Em Loures, no Hospital Beatriz Ângelo, todos os médicos de Cirurgia Geral aderiram a esta luta contra a realização de mais horas extraordinárias, tendo também entregado documentos de escusa os médicos internos desta especialidade.

Em Lisboa, diz a SIC Notícias, cerca de metade dos médicos e todos os internos do Hospital de Santa Maria já apresentaram uma declaração de escusa à realização de mais horas extraordinárias. “Nunca vi o SNS num período tão crítico. Não está em coma, mas está numa situação grave e precisa de medidas imediatas a curto, médio e longo prazo”, descreveu à CNN Portugal o diretor clínico desta unidade, Rui Tato Marinho. O documento do movimento Médicos em Luta diz que oito dos 14 especialistas de Cirurgia Geral (60%) e 100% dos internos disseram ‘não’ a mais horas extras. “Apenas está garantida a escala de Cirurgia até meados de outubro”, lê-se no documento.

Já o Hospital Fernando Fonseca (Amadora-Sintra) viu 90% dos médicos dos Cuidados Intensivos a apresentar recusa à realização de mais horas extraordinárias. Nos serviços de Anestesia e Obstetrícia, a percentagem de clínicos que entregaram as minutas de recusa rondam, respetivamente, os 94% e os 50%.

No Centro Hospitalar de Leiria, o documento dos Médicos em Luta dá conta de que 75% dos especialistas em Cardiologia entregaram a declaração de recusa a mais horas extra.

No IPO de Lisboa, por seu turno, foi apenas entregue uma minuta com pedido de recusa às horas extraordinárias. “Felizmente, esta situação não causa impacto na atividade assistencial, pois o IPO não tem urgência aberta”, diz-nos fonte da unidade. O IPO de Coimbra adianta, por e-mail, que "foram entregues sete minutas de médicos especialistas de ginecologia, com manifestação de indisponibilidade para a realização de mais horas extraordinárias, além das 150 anuais definidas por lei, tendo a situação sido ultrapassada". O IPO do Porto não respondeu em tempo útil às questões enviadas pela CNN Portugal.

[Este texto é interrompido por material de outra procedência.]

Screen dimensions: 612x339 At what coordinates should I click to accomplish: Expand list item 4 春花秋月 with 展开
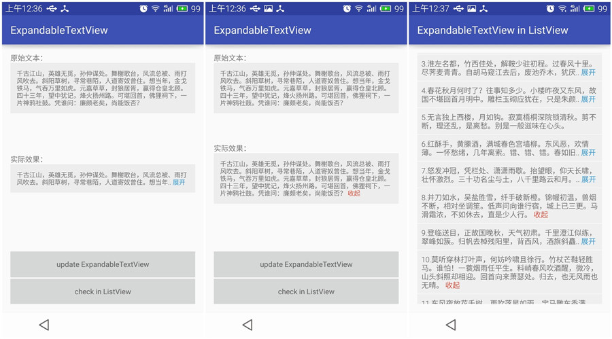tap(588, 99)
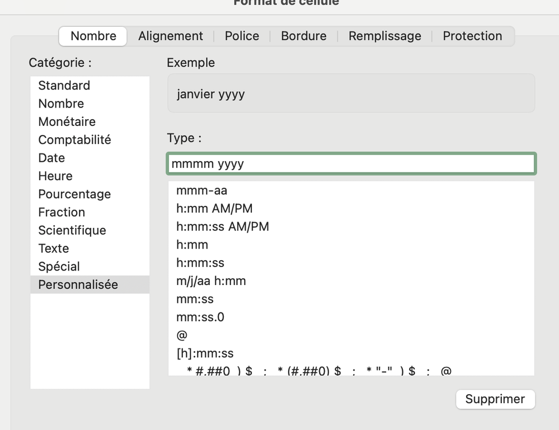Select the Pourcentage category

tap(74, 194)
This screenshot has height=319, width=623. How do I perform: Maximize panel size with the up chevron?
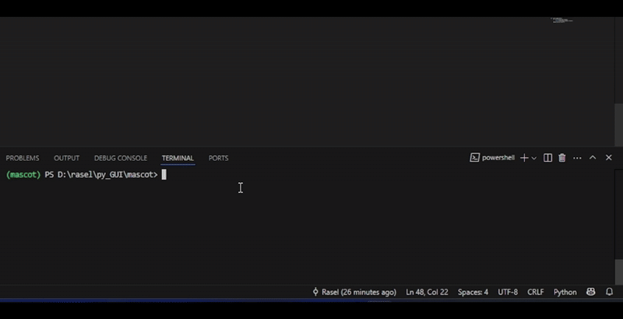593,158
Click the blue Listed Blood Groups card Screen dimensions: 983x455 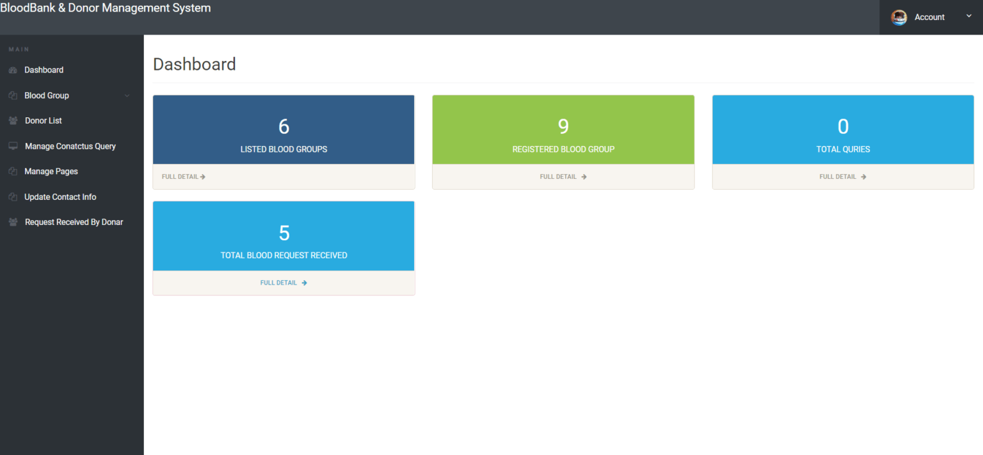pos(284,129)
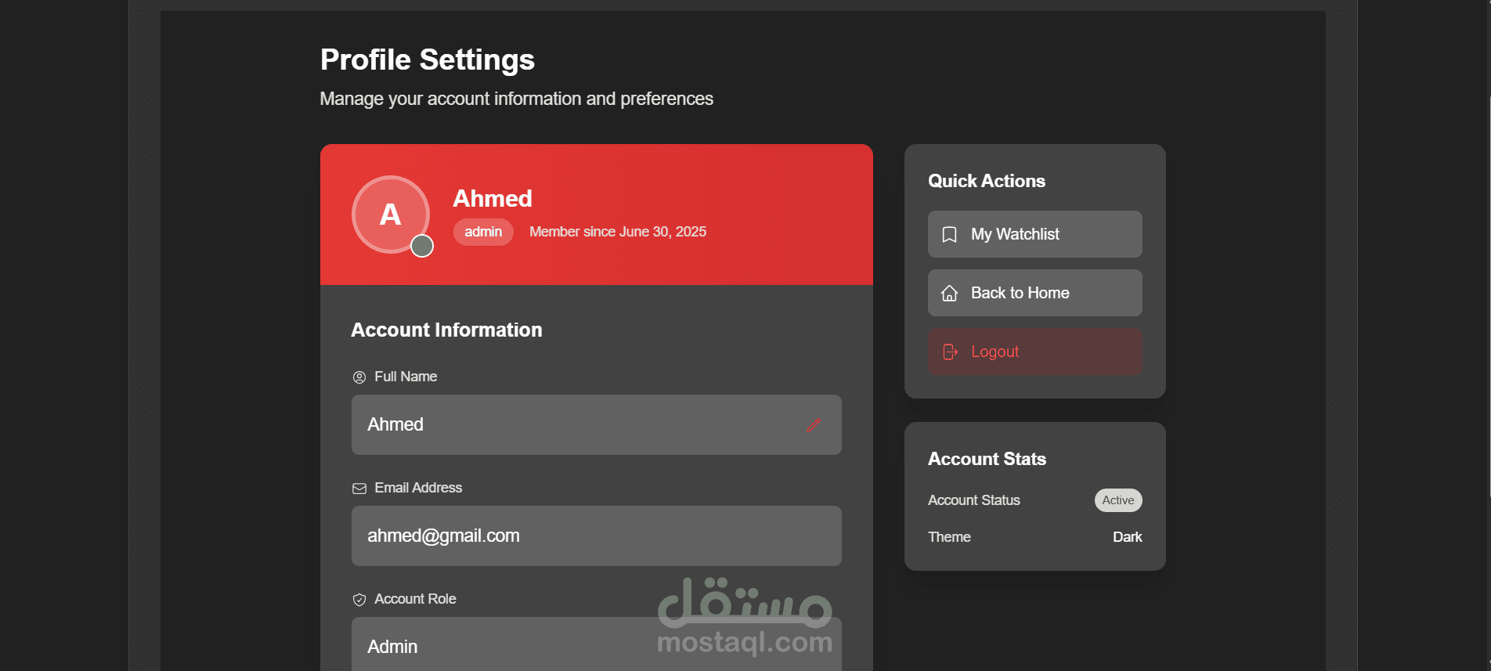The width and height of the screenshot is (1491, 671).
Task: Click the user avatar circle with letter A
Action: pos(390,214)
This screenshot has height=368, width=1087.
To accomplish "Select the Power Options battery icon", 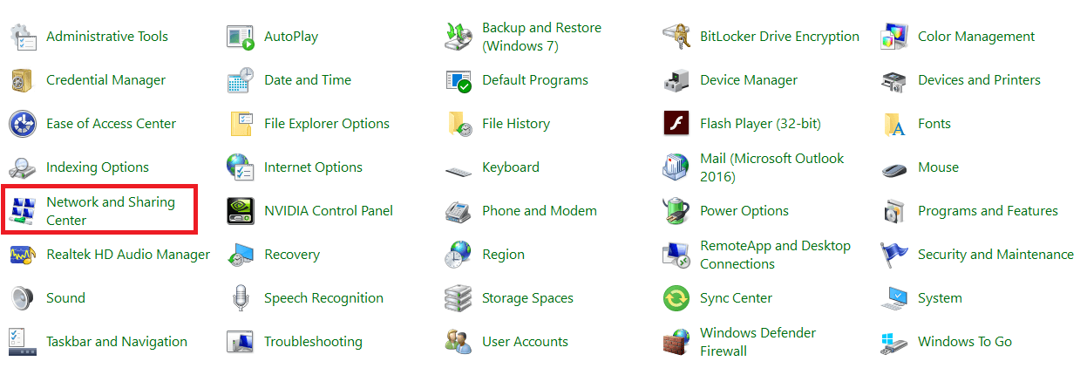I will [676, 211].
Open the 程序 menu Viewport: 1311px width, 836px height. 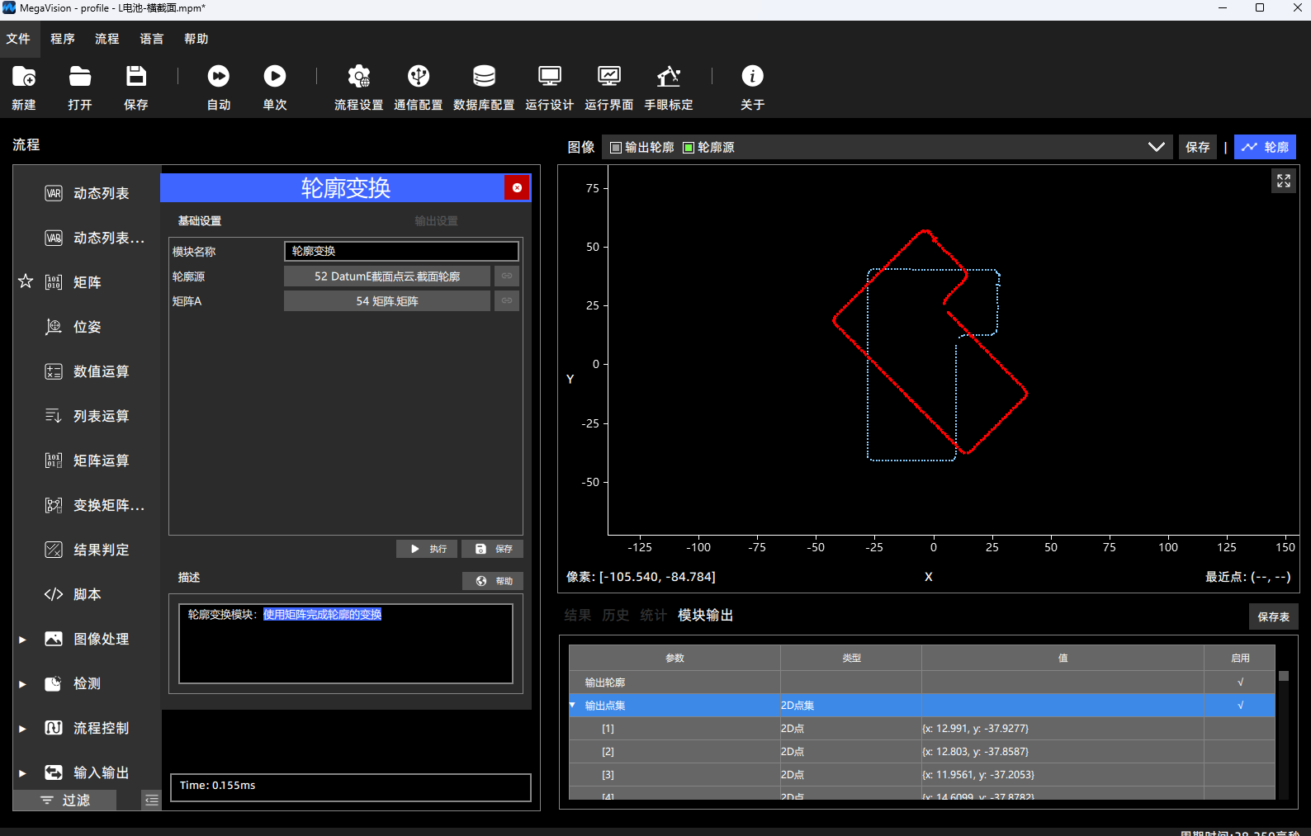(63, 39)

Cancelada atividade cirúrgica adicional em Portalegre. Médicos do sul também dizem 'não' a mais horas extra

A sul, no Hospital Garcia de Orta, apenas um médico de Medicina Interna não apresentou a minuta de recusa, segundo os dados facultados pelo movimento Médicos em Luta. A urgência de Obstetrícia deste hospital estará encerrada todos os fins de semana de outubro. O documento deste movimento diz ainda que todos os especialistas e internos de Pediatria, assim como todos os especialistas de Neurologia (num total de oito) apresentaram as minutas de escusa a mais horas.

Em Portalegre, todos os 18 especialistas em Cirurgia Geral entregaram o documento de recusa, estando “cancelada a atividade cirúrgica adicional para aliviar as listas de espera”, segundo o Médicos em Luta.

A CNN Portugal entrou ainda em contacto com os hospitais de Évora e da região do Algarve, mas não obteve resposta em tempo útil. Porém, segundo o documento do movimento Médicos em Luta, no serviço Medicina Intensiva de Portimão quatro dos 13 clínicos apresentaram escusa, sendo um deles um interno.